● **Document section**

Vainglories Are Like Ogres — Part III: The Layer Problem
In this series of posts, we’ve been talking about a particular challenge with the vice of vainglory. In this particular post, I’m going to talk about the fact that vainglory comes in layers, and about how, even when one attempts to combat vainglory, one immediately becomes vainglorious about that very attempt.
If you are not already familiar with the concept of vainglory, you should first look back at the first and second post in this series.
- In the first post, I defined vainglory and explained how it differs from the vice of vanity. The vice of vainglory is, in essence, the disordered desire for the acclaim and recognition of others.
- In the second post, I explained why vainglory is such a big deal. I argued that there are many dangers of vainglory, but the perhaps greatest is that our desire for the approval of others often tempts us away from doing good and even tempts us to doing evil.
A Bit of Auto-Biography
To introduce this problem of vainglory, it will be useful to give a bit of biography. I was first introduced to the vice of vainglory in the Sermon on the Mount. In Chapter 6 of the book of Matthew (you don’t have to be Christian to appreciate this passage as a profound bit of moral psychology), Jesus says:
“‘Be careful not to practice your righteousness in front of others to be seen by them. . . . So when you give to the needy, do not announce it with trumpets, as the hypocrites do in the synagogues and on the streets, to be honored by others. Truly I tell you, they have received their reward in full. But when you give to the needy, do not let your left hand know what your right hand is doing, so that your giving may be in secret. . . .
‘When you fast, do not look somber as the hypocrites do, for they disfigure their faces to show others they are fasting. Truly I tell you, they have received their reward in full. But when you fast, put oil on your head and wash your face, so that it will not be obvious to others that you are fasting, but only to your Father, who is unseen; and your Father, who sees what is done in secret, will reward you.’”
Here, there is a warning against doing good things just for the reputational advantage, and a suggestion that to combat that temptation you do good works in secret.
I took this to heart, not in the sense that I always did my good deeds in secret, but I often would. For example, when donating to a cause I almost always make sure the donation is anonymous. I do this, because each and every time I donate, I’m still hopeful that people will notice and be impressed by my generosity. To put this in more contemporary parlance, I try extremely hard to avoid virtue signaling, because I want to make sure I’m doing these things for the right reasons. Or, at least, that is what I’ve told myself. But here is the problem that I have noticed. If I really look at my own behavior, it becomes clear that at least part of my motivation for doing these things in secret is because I don’t want people to think I’m vainglorious or virtue signaling.
Most of my Facebook friends are either Christians who know the Sermon on the Mount, philosophers familiar with the vice of vainglory, or debaters familiar with the concept of virtue signaling. So, when I donate to a cause and don’t share it on Facebook, am I really doing that to help the poor, or am I doing so because I care about my reputation as not being vainglorious?

● **What you should do**
According to the post on vainglory, which groups of people make up most of the writer's Facebook friends? List each group.

Entries on where items appear:
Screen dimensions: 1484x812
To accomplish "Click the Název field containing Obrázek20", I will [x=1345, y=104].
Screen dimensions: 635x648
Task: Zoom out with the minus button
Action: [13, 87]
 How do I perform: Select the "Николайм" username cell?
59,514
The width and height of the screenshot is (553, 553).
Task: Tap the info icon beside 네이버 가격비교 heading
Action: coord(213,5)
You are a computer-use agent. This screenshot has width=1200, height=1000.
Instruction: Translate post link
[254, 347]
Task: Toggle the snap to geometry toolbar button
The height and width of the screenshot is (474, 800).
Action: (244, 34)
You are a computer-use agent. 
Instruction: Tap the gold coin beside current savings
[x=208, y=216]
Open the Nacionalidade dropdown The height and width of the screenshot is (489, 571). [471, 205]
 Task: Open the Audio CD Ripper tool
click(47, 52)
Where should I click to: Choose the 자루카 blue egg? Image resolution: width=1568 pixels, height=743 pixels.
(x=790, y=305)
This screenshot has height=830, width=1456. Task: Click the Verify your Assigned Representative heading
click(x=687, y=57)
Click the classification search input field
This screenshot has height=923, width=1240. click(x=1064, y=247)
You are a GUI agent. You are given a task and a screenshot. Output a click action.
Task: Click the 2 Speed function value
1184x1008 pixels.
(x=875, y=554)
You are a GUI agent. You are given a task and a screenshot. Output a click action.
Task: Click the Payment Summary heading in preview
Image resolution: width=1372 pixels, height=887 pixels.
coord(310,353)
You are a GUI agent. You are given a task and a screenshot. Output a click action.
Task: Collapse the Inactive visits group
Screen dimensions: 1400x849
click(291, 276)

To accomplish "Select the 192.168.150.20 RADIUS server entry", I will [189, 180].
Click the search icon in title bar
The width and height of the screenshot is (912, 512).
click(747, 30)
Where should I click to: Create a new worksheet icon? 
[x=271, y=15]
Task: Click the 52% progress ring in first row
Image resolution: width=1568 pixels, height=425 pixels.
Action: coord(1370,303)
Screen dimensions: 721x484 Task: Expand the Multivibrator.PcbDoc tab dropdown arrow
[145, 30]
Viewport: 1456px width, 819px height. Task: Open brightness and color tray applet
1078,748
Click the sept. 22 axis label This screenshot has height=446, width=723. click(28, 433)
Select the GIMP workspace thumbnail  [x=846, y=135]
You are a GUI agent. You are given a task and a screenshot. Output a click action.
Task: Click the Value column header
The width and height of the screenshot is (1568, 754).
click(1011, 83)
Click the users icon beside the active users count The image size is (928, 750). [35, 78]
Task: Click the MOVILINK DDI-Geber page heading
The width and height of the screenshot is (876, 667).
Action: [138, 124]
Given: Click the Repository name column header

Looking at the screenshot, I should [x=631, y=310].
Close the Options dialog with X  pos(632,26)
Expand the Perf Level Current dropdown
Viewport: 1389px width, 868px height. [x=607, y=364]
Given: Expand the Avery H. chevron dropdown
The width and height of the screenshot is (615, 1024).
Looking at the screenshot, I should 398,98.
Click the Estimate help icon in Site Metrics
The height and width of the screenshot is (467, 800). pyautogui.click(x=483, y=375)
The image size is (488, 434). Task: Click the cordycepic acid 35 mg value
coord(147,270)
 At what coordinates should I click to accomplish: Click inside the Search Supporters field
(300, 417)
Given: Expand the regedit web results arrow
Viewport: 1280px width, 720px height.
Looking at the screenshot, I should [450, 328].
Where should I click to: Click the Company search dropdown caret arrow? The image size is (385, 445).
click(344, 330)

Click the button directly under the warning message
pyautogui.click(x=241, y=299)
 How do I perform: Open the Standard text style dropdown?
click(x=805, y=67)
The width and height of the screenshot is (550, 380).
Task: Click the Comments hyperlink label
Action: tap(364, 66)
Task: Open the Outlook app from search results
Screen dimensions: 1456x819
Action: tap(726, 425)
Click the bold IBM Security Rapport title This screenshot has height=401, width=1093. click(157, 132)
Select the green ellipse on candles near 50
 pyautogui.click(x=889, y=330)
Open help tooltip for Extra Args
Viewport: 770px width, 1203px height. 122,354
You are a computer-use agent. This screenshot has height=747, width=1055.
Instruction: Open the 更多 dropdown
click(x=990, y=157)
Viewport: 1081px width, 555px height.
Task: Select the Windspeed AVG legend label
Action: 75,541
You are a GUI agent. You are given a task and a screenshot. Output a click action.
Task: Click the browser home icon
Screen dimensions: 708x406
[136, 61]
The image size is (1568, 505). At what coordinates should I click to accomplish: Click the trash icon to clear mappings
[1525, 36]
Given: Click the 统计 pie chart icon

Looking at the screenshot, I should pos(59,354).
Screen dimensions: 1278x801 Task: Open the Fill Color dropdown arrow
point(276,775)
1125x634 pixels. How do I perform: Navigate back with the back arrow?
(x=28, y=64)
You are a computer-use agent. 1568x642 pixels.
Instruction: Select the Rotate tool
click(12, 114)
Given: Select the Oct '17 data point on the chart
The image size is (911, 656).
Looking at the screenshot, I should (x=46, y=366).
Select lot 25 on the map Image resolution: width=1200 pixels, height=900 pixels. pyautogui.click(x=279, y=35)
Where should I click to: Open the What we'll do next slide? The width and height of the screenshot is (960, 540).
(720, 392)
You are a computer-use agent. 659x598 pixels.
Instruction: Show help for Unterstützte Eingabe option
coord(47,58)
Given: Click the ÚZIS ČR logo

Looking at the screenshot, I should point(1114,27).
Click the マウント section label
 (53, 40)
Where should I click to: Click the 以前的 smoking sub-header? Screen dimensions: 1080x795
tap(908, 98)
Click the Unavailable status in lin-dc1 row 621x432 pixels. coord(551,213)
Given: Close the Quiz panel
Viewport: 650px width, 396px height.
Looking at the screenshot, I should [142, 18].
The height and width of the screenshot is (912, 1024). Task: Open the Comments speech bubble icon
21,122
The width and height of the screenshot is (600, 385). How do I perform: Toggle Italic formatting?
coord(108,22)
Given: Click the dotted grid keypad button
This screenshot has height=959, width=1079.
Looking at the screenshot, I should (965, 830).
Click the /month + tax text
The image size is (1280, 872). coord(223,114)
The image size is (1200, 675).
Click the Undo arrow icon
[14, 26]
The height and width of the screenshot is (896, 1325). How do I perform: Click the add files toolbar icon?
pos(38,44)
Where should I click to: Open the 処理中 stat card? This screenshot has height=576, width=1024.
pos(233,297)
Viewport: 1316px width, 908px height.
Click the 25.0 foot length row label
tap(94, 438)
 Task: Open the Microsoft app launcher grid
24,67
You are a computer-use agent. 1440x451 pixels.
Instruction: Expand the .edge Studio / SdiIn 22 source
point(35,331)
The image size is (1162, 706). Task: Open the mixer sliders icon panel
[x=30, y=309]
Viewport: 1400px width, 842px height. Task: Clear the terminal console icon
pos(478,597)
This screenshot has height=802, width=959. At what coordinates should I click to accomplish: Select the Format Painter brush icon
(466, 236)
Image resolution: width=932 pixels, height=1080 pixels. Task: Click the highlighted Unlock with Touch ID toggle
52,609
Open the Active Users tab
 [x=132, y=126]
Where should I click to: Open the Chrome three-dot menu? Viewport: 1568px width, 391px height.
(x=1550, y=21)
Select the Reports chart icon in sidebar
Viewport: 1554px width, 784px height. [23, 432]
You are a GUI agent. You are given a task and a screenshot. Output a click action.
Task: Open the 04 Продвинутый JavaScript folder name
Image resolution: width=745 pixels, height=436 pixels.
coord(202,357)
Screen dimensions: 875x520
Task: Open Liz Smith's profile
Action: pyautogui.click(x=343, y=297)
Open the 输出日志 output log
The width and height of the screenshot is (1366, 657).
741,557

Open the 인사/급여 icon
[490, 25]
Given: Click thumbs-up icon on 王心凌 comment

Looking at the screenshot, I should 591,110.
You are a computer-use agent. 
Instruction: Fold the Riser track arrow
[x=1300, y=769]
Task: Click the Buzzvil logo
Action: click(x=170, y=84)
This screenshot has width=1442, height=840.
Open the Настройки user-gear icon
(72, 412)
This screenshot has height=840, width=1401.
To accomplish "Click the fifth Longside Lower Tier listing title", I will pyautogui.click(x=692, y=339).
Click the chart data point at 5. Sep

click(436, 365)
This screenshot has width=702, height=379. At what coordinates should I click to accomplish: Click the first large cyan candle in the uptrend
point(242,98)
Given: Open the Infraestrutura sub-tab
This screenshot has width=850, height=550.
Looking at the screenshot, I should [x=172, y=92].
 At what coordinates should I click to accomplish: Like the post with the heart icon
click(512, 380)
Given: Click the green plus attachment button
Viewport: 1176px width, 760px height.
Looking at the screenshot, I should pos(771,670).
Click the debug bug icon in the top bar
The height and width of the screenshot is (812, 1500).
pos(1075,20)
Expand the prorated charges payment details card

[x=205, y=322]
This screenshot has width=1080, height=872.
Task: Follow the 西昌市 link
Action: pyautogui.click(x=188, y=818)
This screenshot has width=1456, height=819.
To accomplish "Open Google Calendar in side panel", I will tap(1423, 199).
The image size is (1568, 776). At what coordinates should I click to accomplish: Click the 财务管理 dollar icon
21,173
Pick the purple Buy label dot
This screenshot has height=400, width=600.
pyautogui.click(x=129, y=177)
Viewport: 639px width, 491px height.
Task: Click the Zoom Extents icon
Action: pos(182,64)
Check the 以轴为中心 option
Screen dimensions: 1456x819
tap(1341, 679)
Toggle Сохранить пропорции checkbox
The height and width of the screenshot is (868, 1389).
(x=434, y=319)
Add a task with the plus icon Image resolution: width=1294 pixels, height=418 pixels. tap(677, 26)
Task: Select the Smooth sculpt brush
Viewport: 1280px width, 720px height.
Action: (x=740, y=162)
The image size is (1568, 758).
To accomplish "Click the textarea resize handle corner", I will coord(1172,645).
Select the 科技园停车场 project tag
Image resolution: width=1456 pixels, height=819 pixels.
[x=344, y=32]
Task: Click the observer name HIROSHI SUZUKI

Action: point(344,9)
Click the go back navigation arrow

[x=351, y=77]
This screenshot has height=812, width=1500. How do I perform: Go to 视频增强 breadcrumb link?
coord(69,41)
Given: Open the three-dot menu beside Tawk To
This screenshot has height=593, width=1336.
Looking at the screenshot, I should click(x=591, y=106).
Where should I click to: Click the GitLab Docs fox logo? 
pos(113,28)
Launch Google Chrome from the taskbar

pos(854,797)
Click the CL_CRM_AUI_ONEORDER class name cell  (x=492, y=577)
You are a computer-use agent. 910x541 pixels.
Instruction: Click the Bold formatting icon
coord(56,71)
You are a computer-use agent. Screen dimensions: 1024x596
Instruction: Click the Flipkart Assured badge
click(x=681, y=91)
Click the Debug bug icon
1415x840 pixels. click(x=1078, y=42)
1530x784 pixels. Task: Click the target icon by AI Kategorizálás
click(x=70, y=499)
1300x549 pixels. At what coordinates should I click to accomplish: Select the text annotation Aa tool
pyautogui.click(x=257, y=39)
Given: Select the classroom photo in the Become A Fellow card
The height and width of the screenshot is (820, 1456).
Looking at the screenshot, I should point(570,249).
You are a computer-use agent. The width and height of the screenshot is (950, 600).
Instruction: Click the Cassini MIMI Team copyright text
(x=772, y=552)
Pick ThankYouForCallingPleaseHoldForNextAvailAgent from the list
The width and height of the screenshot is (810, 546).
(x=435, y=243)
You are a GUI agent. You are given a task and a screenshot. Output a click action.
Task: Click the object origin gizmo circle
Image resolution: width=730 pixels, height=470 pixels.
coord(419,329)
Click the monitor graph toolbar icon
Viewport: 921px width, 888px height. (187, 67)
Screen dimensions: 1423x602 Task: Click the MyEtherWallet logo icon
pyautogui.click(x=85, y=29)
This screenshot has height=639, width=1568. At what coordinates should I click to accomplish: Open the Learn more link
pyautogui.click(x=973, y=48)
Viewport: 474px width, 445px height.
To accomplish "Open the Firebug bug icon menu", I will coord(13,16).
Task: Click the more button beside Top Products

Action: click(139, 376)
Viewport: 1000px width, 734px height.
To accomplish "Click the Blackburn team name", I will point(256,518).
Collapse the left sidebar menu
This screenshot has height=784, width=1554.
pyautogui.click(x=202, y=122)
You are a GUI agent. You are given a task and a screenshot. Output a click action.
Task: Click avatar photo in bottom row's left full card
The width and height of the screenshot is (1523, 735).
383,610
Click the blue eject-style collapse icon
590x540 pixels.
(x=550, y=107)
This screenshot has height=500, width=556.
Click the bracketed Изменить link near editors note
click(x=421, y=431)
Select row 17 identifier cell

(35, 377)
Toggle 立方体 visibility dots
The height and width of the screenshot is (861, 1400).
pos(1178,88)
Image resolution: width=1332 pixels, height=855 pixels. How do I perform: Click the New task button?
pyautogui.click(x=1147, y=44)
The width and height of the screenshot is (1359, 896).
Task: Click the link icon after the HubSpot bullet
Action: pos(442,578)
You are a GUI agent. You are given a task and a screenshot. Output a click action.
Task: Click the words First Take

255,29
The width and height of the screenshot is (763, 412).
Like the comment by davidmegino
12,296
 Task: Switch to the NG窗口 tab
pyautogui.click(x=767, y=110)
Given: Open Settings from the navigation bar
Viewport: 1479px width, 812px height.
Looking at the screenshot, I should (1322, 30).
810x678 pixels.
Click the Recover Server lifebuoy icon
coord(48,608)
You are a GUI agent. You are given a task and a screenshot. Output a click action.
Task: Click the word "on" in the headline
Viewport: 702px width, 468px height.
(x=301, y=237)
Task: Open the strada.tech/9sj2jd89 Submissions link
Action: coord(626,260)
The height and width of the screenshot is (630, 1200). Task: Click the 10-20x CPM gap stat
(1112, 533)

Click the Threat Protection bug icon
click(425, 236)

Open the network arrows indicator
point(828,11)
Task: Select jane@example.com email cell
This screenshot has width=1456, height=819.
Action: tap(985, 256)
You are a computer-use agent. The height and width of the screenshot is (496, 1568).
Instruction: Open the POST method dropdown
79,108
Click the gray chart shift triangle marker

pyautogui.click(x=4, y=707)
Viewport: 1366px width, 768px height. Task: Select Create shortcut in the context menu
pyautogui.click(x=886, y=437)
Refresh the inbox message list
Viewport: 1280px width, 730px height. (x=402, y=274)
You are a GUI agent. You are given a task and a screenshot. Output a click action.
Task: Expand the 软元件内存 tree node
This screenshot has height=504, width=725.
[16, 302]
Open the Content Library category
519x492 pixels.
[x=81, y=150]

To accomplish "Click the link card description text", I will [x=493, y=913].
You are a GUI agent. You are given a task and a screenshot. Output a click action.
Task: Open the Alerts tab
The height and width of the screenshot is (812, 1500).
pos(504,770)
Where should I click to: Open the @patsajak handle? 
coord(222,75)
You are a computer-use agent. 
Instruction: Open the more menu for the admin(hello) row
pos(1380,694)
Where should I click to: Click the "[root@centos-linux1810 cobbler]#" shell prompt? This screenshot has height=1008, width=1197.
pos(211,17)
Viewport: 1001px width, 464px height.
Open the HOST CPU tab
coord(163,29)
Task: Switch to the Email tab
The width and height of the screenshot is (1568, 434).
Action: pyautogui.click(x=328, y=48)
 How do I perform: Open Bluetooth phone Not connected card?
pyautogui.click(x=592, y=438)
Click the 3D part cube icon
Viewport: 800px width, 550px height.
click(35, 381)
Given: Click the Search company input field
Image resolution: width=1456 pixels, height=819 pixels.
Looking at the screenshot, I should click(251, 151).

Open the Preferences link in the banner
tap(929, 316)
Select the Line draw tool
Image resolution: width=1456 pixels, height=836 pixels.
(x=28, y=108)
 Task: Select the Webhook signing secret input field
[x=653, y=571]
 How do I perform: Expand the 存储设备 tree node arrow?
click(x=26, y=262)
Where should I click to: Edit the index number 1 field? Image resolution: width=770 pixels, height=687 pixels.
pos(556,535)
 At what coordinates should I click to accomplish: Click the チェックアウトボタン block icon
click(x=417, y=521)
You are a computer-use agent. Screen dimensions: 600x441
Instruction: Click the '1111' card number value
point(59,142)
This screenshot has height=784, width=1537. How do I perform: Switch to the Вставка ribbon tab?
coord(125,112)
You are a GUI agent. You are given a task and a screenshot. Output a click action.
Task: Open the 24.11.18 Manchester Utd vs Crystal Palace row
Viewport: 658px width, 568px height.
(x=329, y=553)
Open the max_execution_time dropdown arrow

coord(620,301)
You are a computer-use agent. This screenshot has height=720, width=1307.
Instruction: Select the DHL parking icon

● **Worked solution**
- Christians who know the Sermon on the Mount
- Philosophers familiar with the vice of vainglory
- Debaters familiar with the concept of virtue signaling